#### [What needs to be done]
All that is wanted is the exact text of each line from the one with "Click the eye" to the close of the listing, ends included.

········

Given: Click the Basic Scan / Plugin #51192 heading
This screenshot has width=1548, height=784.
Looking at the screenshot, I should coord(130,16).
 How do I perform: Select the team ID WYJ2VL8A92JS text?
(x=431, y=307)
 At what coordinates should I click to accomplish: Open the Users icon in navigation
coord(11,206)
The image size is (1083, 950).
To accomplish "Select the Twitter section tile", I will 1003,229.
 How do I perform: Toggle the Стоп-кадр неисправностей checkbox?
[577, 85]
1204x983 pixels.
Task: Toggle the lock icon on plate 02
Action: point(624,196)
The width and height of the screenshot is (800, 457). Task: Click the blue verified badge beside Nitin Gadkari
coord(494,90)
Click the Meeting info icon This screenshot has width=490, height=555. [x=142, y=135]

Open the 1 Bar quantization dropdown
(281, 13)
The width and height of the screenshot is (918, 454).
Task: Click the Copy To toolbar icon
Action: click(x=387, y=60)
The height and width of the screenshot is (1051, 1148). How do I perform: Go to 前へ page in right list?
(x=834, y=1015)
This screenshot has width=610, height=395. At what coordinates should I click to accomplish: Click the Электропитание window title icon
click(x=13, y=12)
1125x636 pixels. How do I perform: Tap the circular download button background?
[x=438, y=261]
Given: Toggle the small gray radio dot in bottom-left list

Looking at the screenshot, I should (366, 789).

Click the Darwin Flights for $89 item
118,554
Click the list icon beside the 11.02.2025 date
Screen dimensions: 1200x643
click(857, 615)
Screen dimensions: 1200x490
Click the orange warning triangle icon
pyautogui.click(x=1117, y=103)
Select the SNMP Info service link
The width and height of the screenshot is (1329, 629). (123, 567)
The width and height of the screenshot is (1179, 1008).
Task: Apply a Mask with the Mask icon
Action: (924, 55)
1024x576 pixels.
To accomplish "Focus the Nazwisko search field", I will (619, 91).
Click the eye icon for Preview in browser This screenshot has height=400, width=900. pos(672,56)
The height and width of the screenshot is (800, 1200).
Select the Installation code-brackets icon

········

#### [Exercise solution]
Click the eye icon for Preview in browser This screenshot has height=400, width=900. pos(672,56)
The height and width of the screenshot is (800, 1200).
Select the Installation code-brackets icon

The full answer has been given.